One could argue that yet another scientifically grounded argument in favor of monogenism comes from Niels Eldredge and Stephen Jay Gould’s theory of punctuated equilibrium (Eldredge and Gould 1972). However, geologically rapid events of branching speciation (cladogenesis) that brake long periods of little morphological change (stasis)—assumed by this theory—are still considerably extended in time, which might not support all presuppositions of the monogenetic scenario of anthropogenesis.
13
The theological argument in question is often grounded in Aquinas who states that “God’s immediate provision over everything does not exclude the action of secondary causes; which are the executors of His order” (Aquinas 1946, ST I, 22, 3, ad 2) and adds that “[God] governs things inferior by superior, not on account of any defect in His power, but by reason of the abundance of His goodness; so that the dignity of causality is imparted even to creatures” (Aquinas 1946, ST I, 22, 3, co.). See also (Aquinas 1946, ST I, 19, 6, ad 3; I, 19, 8, co.; I, 23, 5, co.; I, 105, 5, ad 2; I-II, 10, 4, ad 2; Gilson 1956, pp. 176, 182–84; te Velde 1995, pp. 170–75).
14
The contemporary version of monogenism discussed in this and the following section offers a possible logical explanation which requires further development, critical evaluation, and confirmation coming from natural science.
15
Similar to Kemp’s is the view shared by Flaman (2016, pp. 573–5) and Austriaco (2016, pp. 171–75). Other positions that support various versions of monogenism within broader polygenetic framework are discussed in Flaman 2016.
16
It is important to remember that Alexander seems to speak about the last step of an evolutionary transition, which might include only one mutation while being preceded by numerous genetic changes at the former stages of the same process. The question concerning the number of mutations necessary for speciation is continually debated. On the one extreme we find those who claim that even one mutation can be sufficient (see, e.g., Orr 1991, pp. 764–69). A more prevalent view suggests that speciation in more complex plants and animals involves differentiation across many genetic regions (see, e.g., Nosil et al. 2021, pp. 777–79).
17
Benedict Ashley proposes a similar hypothesis. He claims that “In current evolutionary theory, it is not individuals but populations which evolve from one species to another” and considers truly human intelligence to be a unitary, “all or none”, trait. He speculates about how this could have come into a population by a mutation in a subhuman individual who then had a child that was the first human being. This human interbred with other members of the population, producing more human children. Ashley speculates that “the origin of that final genetic trait responsible to produce a human brain capable of functioning at the human level depended on the mutation of one dominant gene that occurred in the germ-cells of a primate ancestor, which was not itself human but which then bred with another primate of its own kind to produce a male and female child who were genotypically the first human beings having fully human brains, and who by interbreeding became the ancestors of the entire human race. Either this or the former explanation is consistent with the interpretation of Genesis which is not concerned with the exact way in which the human species came into existence and began as a single interbreeding and intercommunicating species to have a history determined by a primordial act of human choice [i.e., original sin]” (Ashley 1985, p. 377). Flaman classifies Ashley’s position as punctiliar monogenism occurring within a gradual polygenism.
18
Note that Kemp departs not only from Alexander, but also from Muller who claimed that most likely “biological” and, certainly, “philosophical humans” (to use Kemp’s categories) would already have had human souls, yet not elevated by the gift of the sanctifying grace (which would leave them in the state of mortality). In Kemp’s account, “truly” human, i.e., immortal souls, are created and bestowed on selected hominins.

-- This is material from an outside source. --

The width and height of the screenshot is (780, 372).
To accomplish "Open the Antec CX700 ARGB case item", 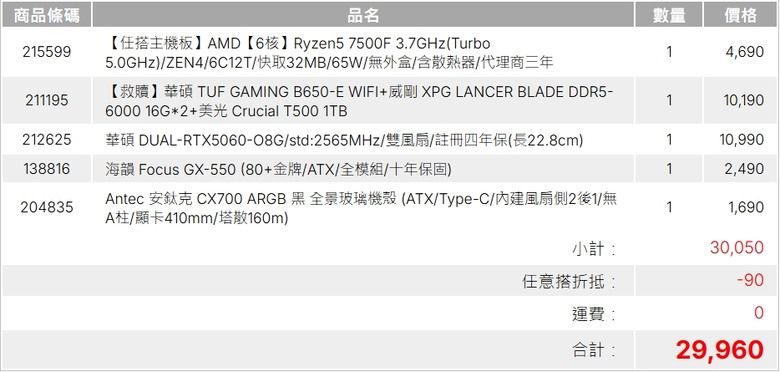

Matthew Ramage notes that Kemp’s position finds support in the thought of young Ratzinger who had already stated in 1964 that “[E]ven if it is highly probable that hominization occurred within a biological population in a polygenic manner, it is possible that the brilliant flash of transcendence occurred for the first time in one or two individuals. Biological polygenism and theological monogenism are therefore not necessarily mutually exclusive antitheses, because the level of their questions does not fully coincide. ... [I]t is clear that biological polygenism is largely a theologically neutral theme because it does not overlap directly with the theological poly- or monogenism” (Ratzinger 1964, p. 194; quotation after Ramage 2022, pp. 190–91, note 76).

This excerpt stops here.